Its 48-volt mild hybrid and all-charge technologies are part of its R&D output. In 2025, Continental is gunning for a market share of around 10 per cent for pure electric drive systems and about 30 per cent for hybrid drive systems. This means that the combustion engine is actually yet to see its peak. “We do not expect to see a slow decline in volumes until after 2025,” he said.
Continental has begun production of its first 48-volt hybrid drive. From 2016-end, diesel variants of the Renault Scénic and Grand Scénic models have been equipped with it. Another promising technology is the 48-volt mild hybrid diesel engine. The 48-volt mild hybrid system not only reduces fuel consumption (and therefore CO2 emissions) but can also achieve significant reductions in pollutant emissions from diesel engines.
The electric motor, with a rated output of around 15 kW, allows braking energy to be recuperated and stored as electricity in a small lithium-ion battery that can also assist the internal combustion engine during short, sharp bursts of acceleration.
One of the other interesting technologies is the axle drive, an integrated electric drive system with inverter, electric machine and reducer. This technology benefits customers in terms of integration, sourcing and validation.
“We see plug-in hybrids as an efficient solution for high-end vehicles in the premium sector, and purely battery-fed electric vehicles as clearly belonging to the urban mobility sector. We don’t envisage the breakthrough of fuel cell technology happening before 2030. Nonetheless, internally we are preparing ourselves for it. We are currently evaluating the options for trusted technologies to act as certain system components of fuel cells (compressors, sensors), elaborated Radhakrishnan.
Going forward, technologies need to be upgraded, and more investments will be required to be made for the same in India.

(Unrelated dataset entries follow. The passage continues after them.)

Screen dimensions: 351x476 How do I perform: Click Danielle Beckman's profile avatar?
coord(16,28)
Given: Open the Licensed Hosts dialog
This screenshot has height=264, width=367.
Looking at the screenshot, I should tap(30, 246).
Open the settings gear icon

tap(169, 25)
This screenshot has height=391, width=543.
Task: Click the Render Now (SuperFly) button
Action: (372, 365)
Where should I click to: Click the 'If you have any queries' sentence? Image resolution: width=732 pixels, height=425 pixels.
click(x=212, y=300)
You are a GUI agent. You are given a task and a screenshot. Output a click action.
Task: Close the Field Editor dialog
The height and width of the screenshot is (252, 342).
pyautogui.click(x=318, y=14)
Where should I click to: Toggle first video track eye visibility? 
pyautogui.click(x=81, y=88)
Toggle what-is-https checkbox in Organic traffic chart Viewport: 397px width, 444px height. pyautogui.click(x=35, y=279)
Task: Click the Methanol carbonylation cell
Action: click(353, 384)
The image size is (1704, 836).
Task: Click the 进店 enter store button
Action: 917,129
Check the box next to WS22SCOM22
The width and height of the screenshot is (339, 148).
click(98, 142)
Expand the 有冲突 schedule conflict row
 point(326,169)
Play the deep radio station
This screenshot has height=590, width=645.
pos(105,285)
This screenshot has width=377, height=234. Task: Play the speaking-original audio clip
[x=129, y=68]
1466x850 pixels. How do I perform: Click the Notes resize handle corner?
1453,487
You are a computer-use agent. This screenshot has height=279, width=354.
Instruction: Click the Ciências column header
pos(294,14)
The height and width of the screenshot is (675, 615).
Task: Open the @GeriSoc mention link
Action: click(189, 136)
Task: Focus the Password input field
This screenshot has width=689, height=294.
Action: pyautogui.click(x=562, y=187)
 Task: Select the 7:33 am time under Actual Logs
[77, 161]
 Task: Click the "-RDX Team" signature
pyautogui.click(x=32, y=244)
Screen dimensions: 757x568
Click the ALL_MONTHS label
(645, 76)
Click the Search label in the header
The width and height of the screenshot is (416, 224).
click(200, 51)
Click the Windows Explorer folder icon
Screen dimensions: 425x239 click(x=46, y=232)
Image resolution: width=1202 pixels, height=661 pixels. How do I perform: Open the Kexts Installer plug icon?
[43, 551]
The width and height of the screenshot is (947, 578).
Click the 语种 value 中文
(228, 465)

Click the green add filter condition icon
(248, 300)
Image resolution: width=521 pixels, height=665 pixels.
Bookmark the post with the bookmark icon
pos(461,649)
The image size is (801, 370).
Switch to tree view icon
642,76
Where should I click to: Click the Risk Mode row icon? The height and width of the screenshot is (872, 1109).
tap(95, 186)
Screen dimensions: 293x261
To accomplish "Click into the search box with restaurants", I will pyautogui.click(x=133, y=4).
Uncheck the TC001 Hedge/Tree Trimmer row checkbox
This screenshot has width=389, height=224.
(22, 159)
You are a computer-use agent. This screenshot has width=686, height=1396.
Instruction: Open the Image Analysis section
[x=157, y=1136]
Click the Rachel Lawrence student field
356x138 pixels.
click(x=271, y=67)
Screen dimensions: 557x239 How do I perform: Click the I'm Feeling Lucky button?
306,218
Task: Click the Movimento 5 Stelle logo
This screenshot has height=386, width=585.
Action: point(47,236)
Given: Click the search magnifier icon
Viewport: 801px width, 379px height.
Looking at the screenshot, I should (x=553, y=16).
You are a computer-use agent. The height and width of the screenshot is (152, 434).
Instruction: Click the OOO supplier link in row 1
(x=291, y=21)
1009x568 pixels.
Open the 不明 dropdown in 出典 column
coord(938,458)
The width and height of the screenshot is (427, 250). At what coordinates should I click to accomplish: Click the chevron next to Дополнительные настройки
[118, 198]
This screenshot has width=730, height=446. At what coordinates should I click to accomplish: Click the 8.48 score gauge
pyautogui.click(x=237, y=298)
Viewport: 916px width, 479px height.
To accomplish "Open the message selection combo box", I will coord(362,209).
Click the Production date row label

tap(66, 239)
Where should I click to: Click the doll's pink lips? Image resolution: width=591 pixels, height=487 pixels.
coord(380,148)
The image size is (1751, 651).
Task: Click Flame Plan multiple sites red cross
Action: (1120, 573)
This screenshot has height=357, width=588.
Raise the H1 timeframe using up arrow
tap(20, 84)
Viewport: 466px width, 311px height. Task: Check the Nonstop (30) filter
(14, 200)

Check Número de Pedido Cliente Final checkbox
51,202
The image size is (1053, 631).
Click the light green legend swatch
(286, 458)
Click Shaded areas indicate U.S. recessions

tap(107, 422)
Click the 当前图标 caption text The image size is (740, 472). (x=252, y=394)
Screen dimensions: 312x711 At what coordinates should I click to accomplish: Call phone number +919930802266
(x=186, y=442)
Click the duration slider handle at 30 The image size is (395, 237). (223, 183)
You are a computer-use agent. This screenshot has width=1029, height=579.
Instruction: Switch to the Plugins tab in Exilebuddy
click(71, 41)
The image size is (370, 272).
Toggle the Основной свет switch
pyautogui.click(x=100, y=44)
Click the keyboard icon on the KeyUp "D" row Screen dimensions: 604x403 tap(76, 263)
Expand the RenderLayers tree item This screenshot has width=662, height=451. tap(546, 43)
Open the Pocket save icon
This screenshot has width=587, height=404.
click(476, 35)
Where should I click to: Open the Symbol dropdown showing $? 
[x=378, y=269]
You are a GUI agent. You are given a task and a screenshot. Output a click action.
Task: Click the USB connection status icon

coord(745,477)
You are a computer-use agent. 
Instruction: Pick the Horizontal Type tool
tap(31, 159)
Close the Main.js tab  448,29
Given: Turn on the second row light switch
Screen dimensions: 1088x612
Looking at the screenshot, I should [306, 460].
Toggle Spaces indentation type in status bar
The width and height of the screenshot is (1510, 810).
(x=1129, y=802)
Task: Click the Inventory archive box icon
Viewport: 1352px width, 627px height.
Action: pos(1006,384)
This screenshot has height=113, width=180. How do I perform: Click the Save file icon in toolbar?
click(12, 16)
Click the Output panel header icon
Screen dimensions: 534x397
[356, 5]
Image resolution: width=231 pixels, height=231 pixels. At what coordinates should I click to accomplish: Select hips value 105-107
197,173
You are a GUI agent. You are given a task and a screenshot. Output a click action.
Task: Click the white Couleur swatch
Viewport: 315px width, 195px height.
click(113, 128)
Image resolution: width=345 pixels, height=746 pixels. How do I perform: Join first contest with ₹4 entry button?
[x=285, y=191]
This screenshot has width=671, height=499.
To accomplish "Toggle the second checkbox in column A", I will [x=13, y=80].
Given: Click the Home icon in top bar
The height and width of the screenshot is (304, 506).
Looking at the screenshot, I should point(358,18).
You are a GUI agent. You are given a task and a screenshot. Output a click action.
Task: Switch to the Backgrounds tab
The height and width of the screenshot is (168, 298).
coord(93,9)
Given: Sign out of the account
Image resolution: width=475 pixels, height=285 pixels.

One of the top priorities of the government will be to set up infrastructure to support electric mobility, for easy charging of electric vehicles. One of the biggest anxieties of an EV driver is the absence of charging infrastructure that can get them stranded on the road.
The all-charge technology of Continental turns the electric powertrain into a universal charger catering to all types of cable-based charging stations. This helps in attaining maximum charge in a given power station. The bidirectional all-charge system opens up new applications for the large amounts of energy stored in the vehicle battery. The system can use the maximum output rate, up to 800V and up to 350 kW at all types of charging stations – single-phase AC, three-phase AC or high-speed DC.
Meanwhile, Continental is also developing products that will comply with the upcoming BS-VI emission norms. For instance, quite a lot of work is underway in the area of combustion optimization and exhaust after treatment with the supplier working with a few OEMs on it.
With the Centre announcing that the BS-VI fuel will be available for the new crop of vehicles in the Delhi-NCR by April 2018, Continental will have limited launches of the new products by 2019 with a heavy ramp expected in 2020.